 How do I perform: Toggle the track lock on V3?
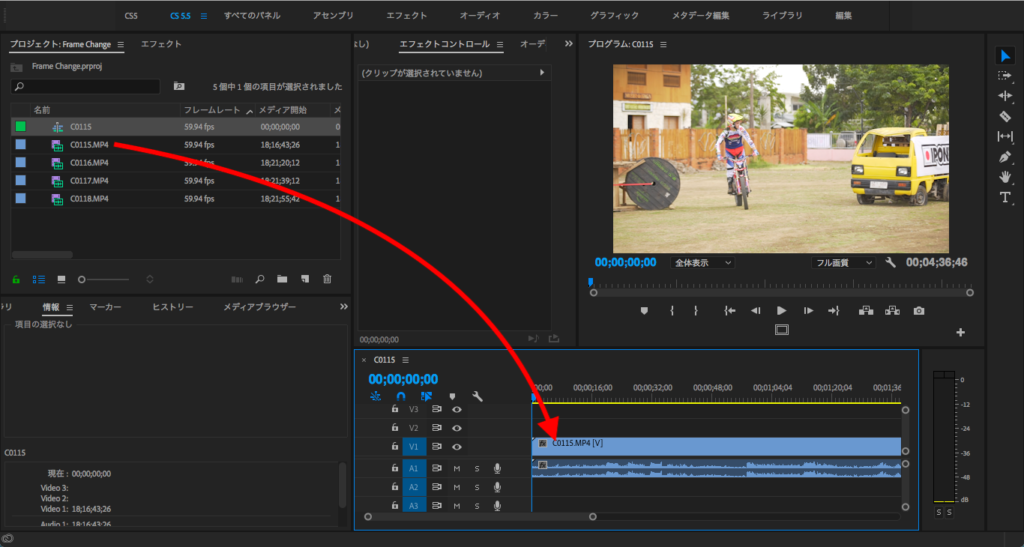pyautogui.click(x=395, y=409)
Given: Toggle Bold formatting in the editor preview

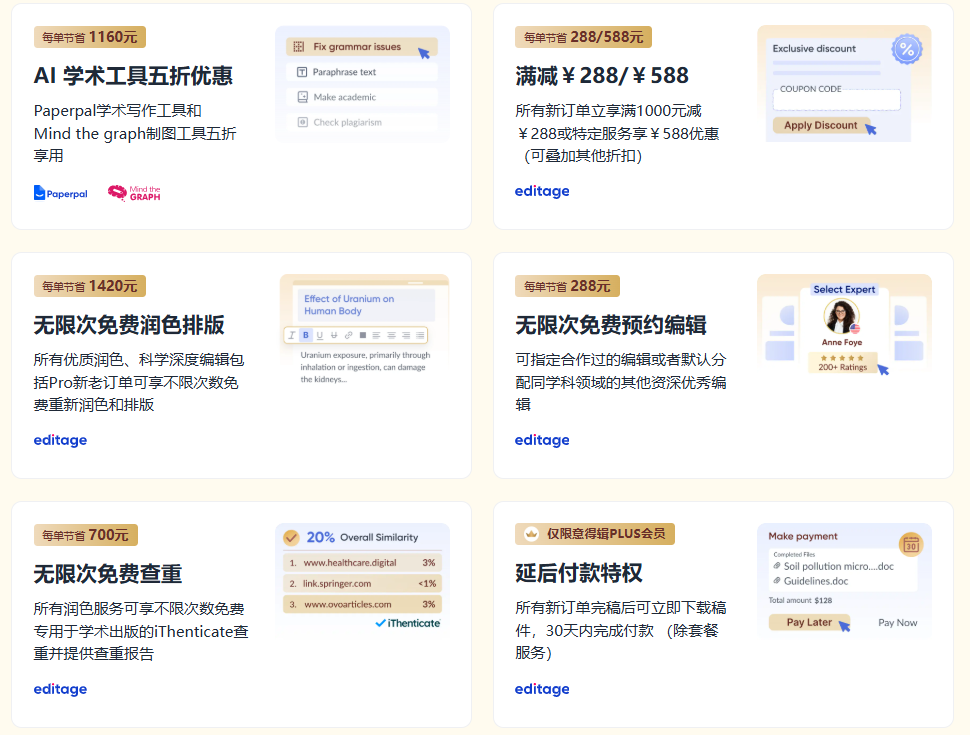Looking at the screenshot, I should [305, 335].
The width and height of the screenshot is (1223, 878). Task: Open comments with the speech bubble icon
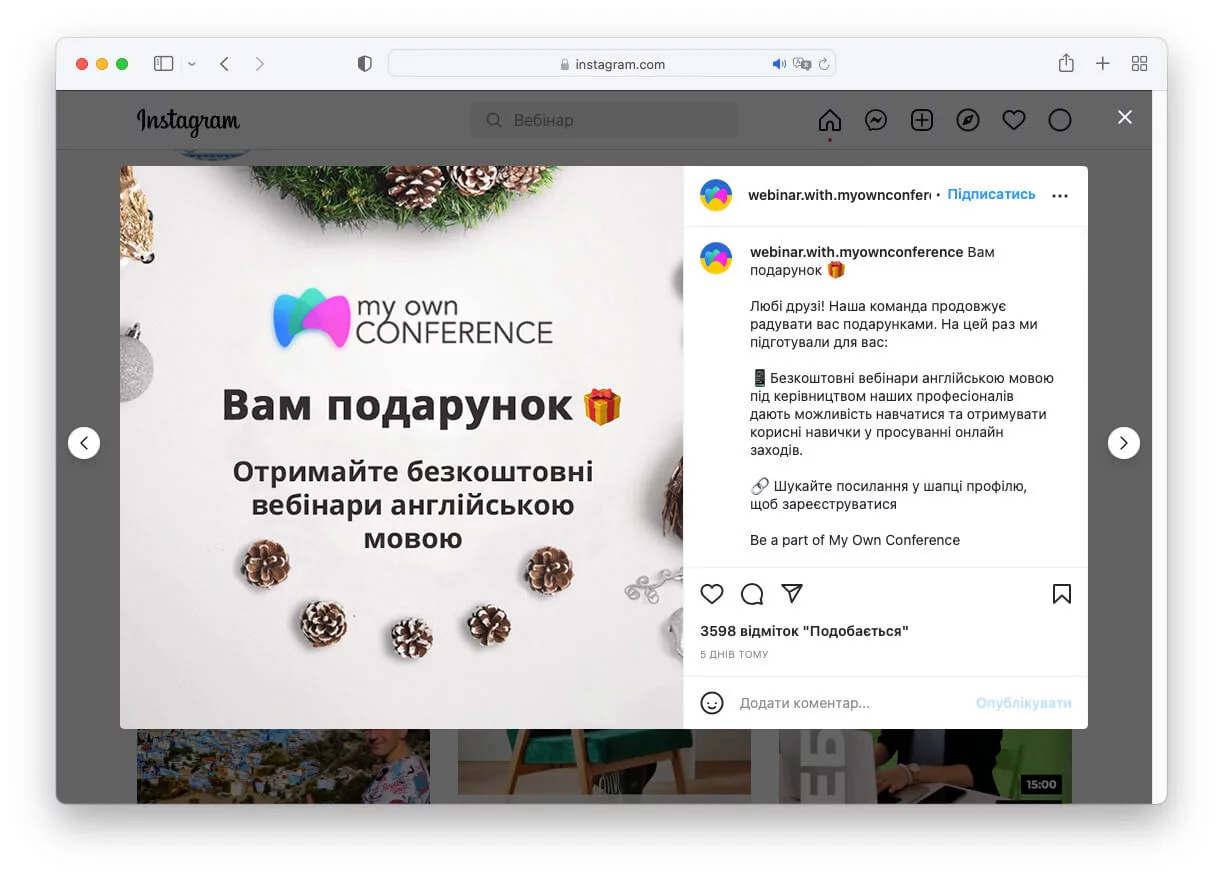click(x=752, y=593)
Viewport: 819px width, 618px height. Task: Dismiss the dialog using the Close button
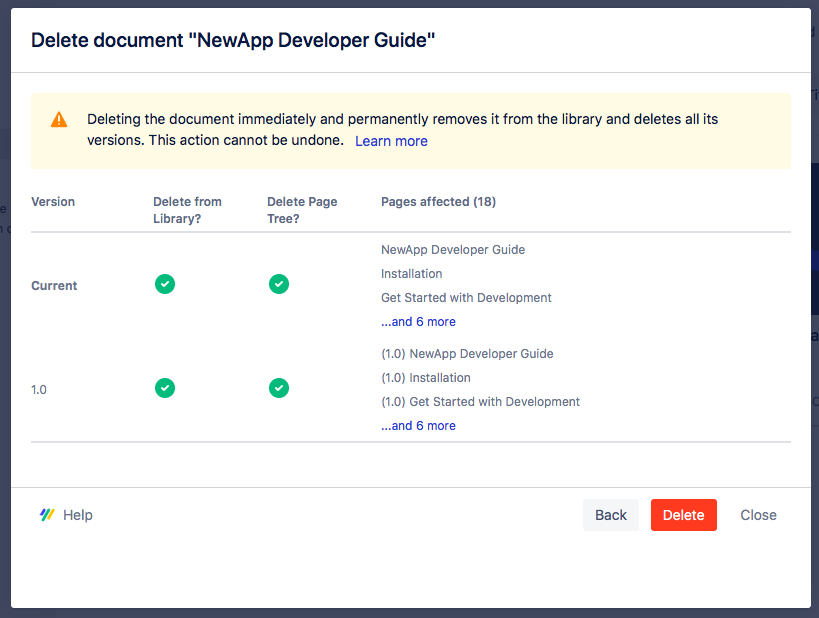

|---|

*ASSIGNMENT*: Your copy must begin at the line containing "The width and" and end at the last line of the material above. Reproduce each line exactly, but not the pictures.

*ANSWER TO THIS PROBLEM*:
The width and height of the screenshot is (1223, 878). Task: Open comments with the speech bubble icon
click(x=752, y=593)
Viewport: 819px width, 618px height. Task: Dismiss the dialog using the Close button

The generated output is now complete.